Quando penso nessa possibilidade, vem-me logo à mente a cidade de Barcelos (foto), nossa primeira capital, mas que hoje lamentavelmente é conhecida pelo festival do Peixe Ornamental, emulação do Festival de Parintins. Hoje todo prefeito oportunista acha que imitar o Festival de Parintins é a solução, e tome Festival do Abacaxi, Festival da Massaranduba, Festival da Piaçava, etc. É o exemplo típico da ignorância crassa e da baixa escolaridade das oligarquias locais. Nos anos 70 eu exortava aos nossos políticos que ao’ menos frequentassem o MOBRAL. Hoje a maioria tem diploma universitário, mas são que nem a dinastia dos Bourbons: nada aprenderam, mas não esqueceram nada. A cidade de Barcelos é um exemplo dessa indigência educacional dos prefeitos do interior, que rapidamente aprenderam a rapinagem com os seus colegas das capitais. Barcelos foi a sede do Tratado de Madri, no século XVIII. Para lá o governo do Grão-Pará enviou o arquiteto e urbanista italiano, Giusepe Landi, que planejou e construiu uma cidade digna para receber os cientistas, engenheiros e dignitários espanhóis. Barcelos tornou-se a mais bela cidade do interior do Grão-Pará, nem mesmo a Vila da Barra se comparava. Ali se construíram palácios, edifícios para sediar as reuniões das comissões, praças com coretos, um porto, tudo o que havia de melhor na época. O traçado da cidade seguia o rigor racionalista proposto pelo novo urbanismo, livre do barroco. Quando os trabalhos das comissões diplomáticas e científicas terminaram, e a cidade se esvaziou, a seguir perdendo para Vila da Barra o status de sede da Capitania, Barcelos começou a definhar. O abandono e os rigores da selva tropical varreram os palácios e edifícios, restando deles apenas partes dos alicerces enterrados no barro. No entanto, o esplendor de Barcelos vive, arquivado no acervo iconográfico da Biblioteca Nacional do Rio de Janeiro. Da mesma forma que as plantas do Forte de São José da Barra estão guardadas nos arquivos militares do Forte de Copacabana. A magnífica cidade de Barcelos, joia americana do gênio de Landi, faz parte da coleção do cientista baiano Alexandre Rodrigues Ferreira, que a registrou para a posteridade, embora os habitantes da esquecida cidade do rio Negro ignore.

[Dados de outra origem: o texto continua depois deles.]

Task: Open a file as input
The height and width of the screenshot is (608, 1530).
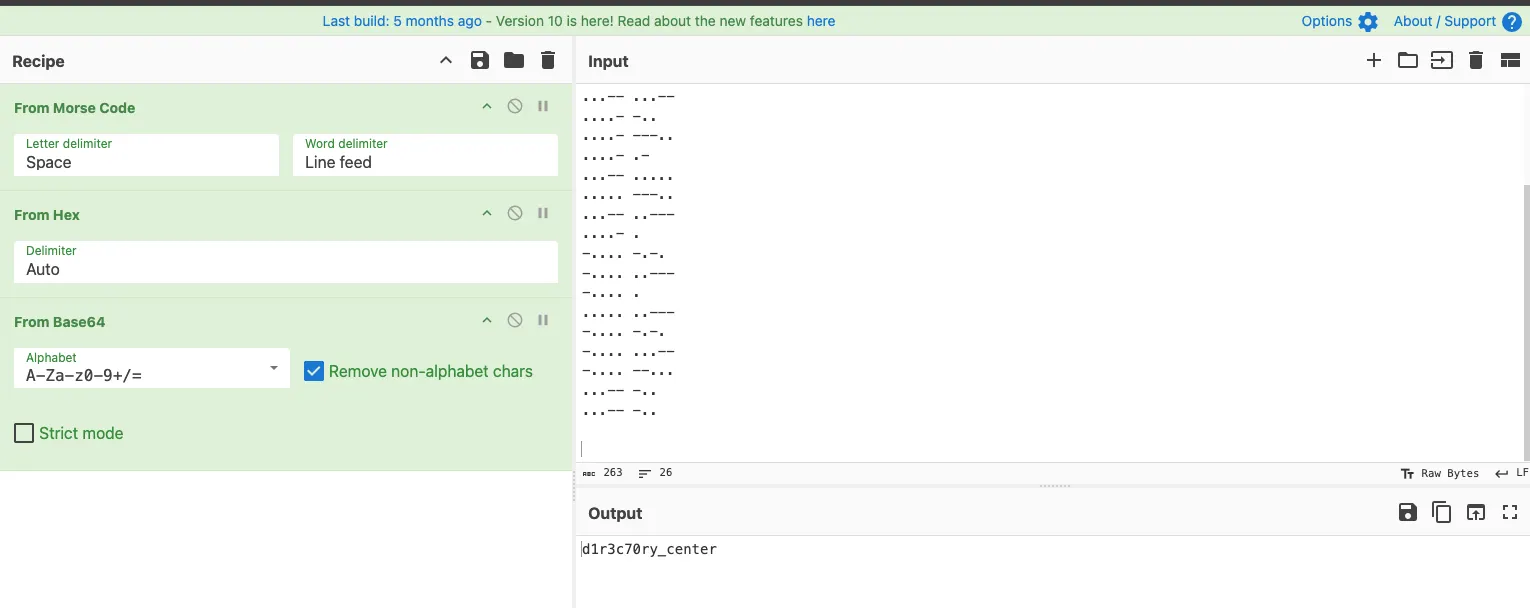Action: 1408,61
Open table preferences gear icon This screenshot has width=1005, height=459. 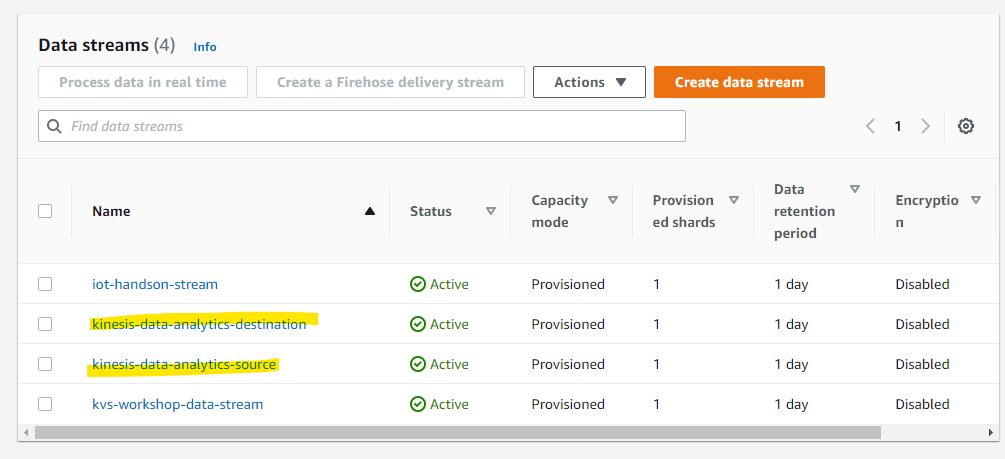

Certa vez, quando Amazonino Mendes era governador, estando eu como diretor da Biblioteca Nacional, dei a sugestão que se reconstruísse a Barcelos do século XVIII, e a transformasse num polo de atração turística internacional, como é Williamsburg, nos Estados Unidos, e tantas outras cidades reconstruídas na Alemanha, como o bairro medieval de Nuremberg, de 1951. É claro que esse tipo de reconstrução não agrada ao Ipham, que prefere restauro e, provavelmente criaria caso na hora de mexer com os velhos alicerces. Mas a ideia daria mais frutos que o melancólico Festival do Peixe Ornamental, pois uma herança histórica como essas poucas cidades da América do Sul pode ostentar, ou se dar o luxo de manter enterrada. Infelizmente, até mesmo o turismo, na forma como hoje é entendido pelas oligarquias nativas, pode ser péssimo para a população. Silves que já foi importante no passado e ficou fora da frente de expansão, encontrou na pesca uma forma de sobrevivência com a construção de um hotel que recebe gente de todo o mundo. Mas a modernidade da indústria turística sucumbiu ao coronelismo extrativista, e os nativos continuam a ser tratados como se estivéssemos no século XIX. É só ver como certos hotéis de selva dos arredores de Manaus, cada um decorado com o que classifico de “pesadelo amazônico”, trata os seus funcionários e aqueles que prestam serviços.